A Zimbabwean farmworker was killed and scores of others were seriously injured by army troops who invaded a farm leased by an opposition MP, his party alleged yesterday.
Steven Tonera, a security guard, was ”murdered by state agents” at a farm near the town of Ruwa, about 10 miles east of Harare, which is run by Roy Bennett of the Movement for Democratic Change, said a party spokesman.
About 80 other workers were whipped, beaten and clubbed by three truckloads of army troops, according to Mr Bennett, who added that several elderly women suffered broken arms and legs.
Human rights workers claim the army has also beaten and abducted about 100 opposition supporters in Harare townships.

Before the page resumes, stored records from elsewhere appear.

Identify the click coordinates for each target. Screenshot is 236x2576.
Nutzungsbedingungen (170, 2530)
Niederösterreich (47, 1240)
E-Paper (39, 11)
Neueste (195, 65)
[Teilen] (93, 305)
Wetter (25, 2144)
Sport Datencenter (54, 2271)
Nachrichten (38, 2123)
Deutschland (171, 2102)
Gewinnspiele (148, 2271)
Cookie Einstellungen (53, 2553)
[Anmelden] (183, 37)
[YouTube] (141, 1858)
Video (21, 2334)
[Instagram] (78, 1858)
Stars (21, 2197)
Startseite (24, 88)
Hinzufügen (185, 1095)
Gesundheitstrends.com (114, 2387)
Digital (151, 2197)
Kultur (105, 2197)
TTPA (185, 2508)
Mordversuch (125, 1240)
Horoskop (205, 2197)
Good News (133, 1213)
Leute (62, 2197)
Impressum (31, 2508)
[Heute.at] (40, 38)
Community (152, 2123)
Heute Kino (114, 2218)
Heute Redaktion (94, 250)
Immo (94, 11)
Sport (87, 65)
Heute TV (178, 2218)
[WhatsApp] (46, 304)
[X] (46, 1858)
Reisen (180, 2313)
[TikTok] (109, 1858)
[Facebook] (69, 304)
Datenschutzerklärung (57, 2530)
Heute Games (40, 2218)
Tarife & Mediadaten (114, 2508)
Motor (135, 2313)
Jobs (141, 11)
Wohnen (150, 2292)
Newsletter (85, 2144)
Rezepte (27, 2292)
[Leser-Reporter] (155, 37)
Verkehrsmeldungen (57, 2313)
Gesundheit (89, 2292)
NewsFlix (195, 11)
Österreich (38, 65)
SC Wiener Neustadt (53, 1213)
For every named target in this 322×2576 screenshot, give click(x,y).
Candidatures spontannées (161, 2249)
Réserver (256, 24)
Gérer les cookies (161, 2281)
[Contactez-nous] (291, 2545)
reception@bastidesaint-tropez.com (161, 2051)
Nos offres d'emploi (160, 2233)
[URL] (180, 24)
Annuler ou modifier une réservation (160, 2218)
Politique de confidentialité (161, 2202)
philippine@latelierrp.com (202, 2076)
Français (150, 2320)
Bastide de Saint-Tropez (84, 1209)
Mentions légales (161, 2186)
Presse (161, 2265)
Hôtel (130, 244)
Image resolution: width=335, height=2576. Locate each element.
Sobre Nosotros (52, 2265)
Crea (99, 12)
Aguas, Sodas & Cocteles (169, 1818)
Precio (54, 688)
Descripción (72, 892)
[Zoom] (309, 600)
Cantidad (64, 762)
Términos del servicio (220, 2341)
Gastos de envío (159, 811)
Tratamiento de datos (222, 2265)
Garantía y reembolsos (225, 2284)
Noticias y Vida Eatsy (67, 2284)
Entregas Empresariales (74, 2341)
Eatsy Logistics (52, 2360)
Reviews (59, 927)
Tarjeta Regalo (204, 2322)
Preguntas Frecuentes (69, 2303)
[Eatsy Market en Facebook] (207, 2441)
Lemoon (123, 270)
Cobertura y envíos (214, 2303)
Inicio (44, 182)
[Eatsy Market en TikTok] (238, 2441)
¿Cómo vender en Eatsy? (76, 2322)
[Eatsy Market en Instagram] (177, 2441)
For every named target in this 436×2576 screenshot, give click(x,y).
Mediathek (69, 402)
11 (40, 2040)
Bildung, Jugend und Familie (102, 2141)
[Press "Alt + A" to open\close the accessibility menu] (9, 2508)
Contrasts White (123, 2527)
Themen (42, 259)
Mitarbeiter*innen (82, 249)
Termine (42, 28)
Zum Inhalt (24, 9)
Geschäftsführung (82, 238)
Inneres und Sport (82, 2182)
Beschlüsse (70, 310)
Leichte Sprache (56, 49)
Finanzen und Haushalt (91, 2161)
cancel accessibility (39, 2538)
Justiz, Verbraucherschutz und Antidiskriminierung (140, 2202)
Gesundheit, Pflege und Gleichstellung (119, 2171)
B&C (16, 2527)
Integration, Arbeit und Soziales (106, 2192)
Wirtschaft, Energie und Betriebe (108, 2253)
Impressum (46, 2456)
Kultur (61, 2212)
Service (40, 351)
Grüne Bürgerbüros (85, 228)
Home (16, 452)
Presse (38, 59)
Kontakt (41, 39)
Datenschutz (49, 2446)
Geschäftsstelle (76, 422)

”Their stories are all the same. The army arrived in trucks and started looking for opposition MPs or others associated with them and they beat up everyone,” said a health worker.
Harare’s hospitals struggled to cope with the influx of injured. The MDC said dozens were arrested by police or abducted by government supporters.
The attacks came in the wake of a two-day national strike called by the MDC to protest at Zimbabwe’s deepening crisis.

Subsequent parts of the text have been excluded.